ASSIGNMENT: Only the records, exactly as written, belong in the answer; pictures do not.

LISTED ENTRIES:
------------------------------------------------------------------------
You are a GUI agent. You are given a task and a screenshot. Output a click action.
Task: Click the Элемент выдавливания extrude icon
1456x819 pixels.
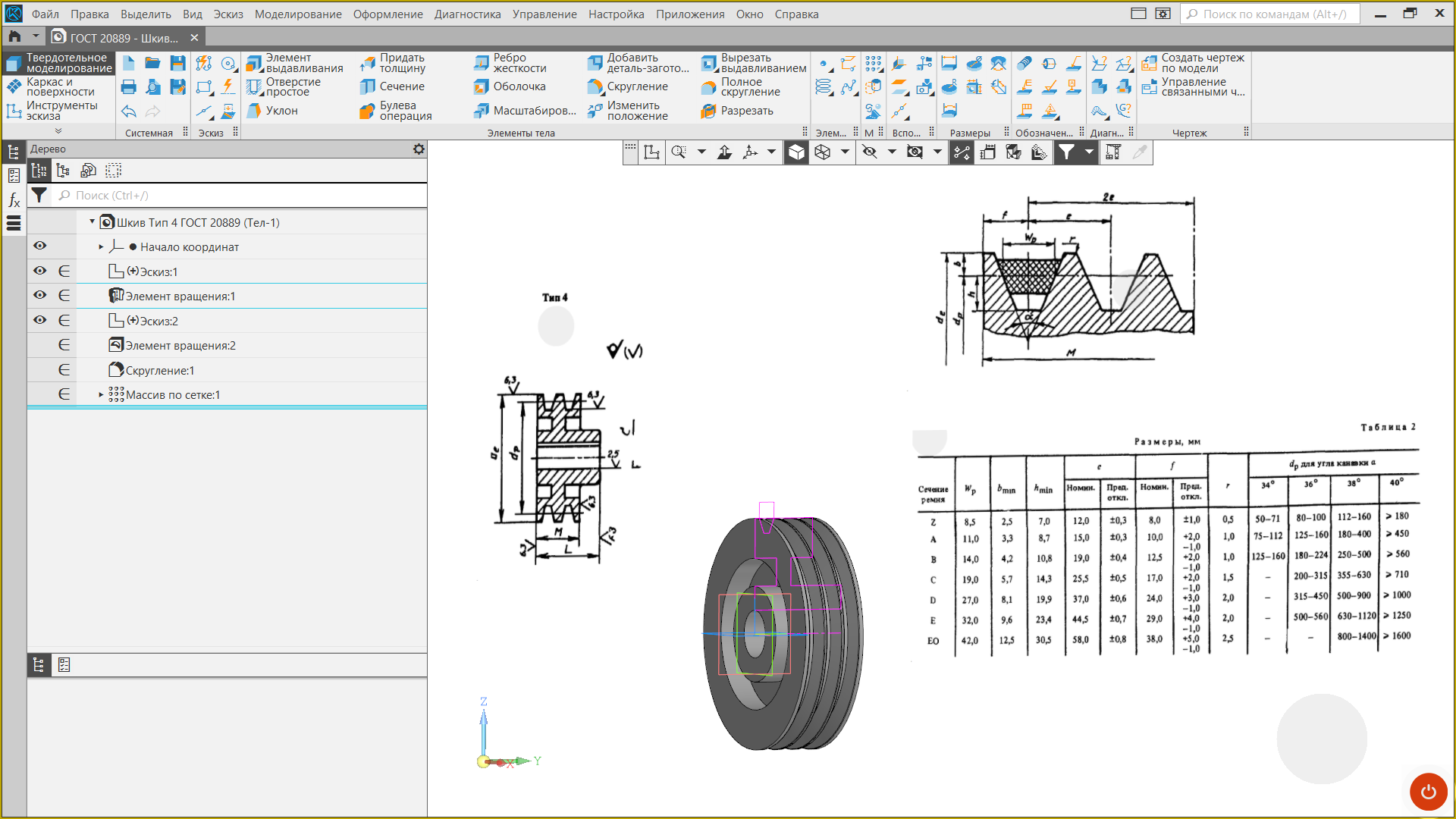tap(254, 63)
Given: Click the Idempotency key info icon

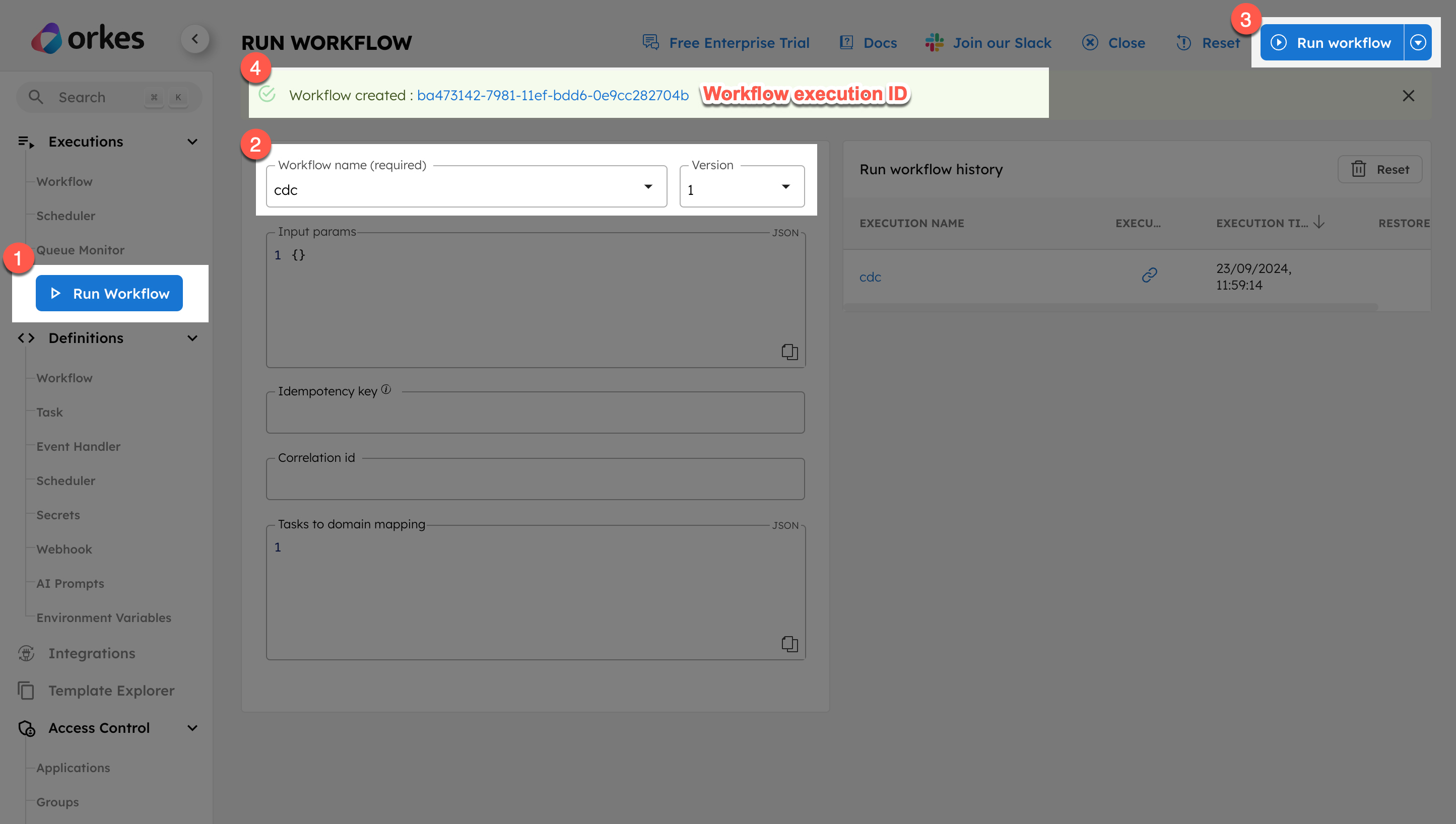Looking at the screenshot, I should [x=386, y=389].
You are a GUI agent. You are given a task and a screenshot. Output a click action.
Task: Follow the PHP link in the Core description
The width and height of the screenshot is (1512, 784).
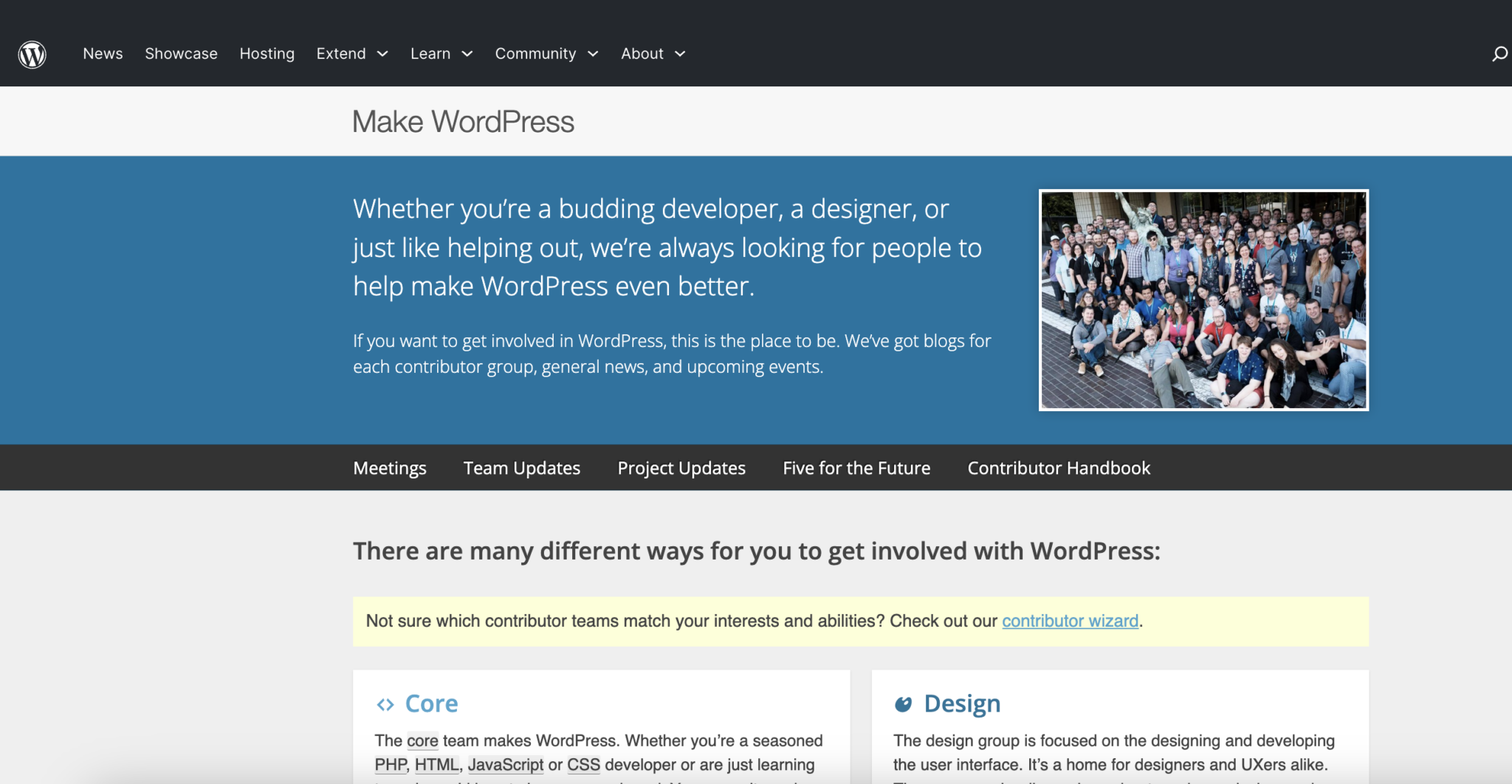[391, 764]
------------------------------------------------------------------------
EXERCISE OUTPUT:
You are a GUI agent. You are given a task and a screenshot. Output a click action.
Task: Click the Элемент выдавливания extrude icon
1456x819 pixels.
tap(254, 63)
Given: Click the Idempotency key info icon

Looking at the screenshot, I should [x=386, y=389].
You are a GUI agent. You are given a task and a screenshot. Output a click action.
Task: Follow the PHP link in the Core description
The width and height of the screenshot is (1512, 784).
[391, 764]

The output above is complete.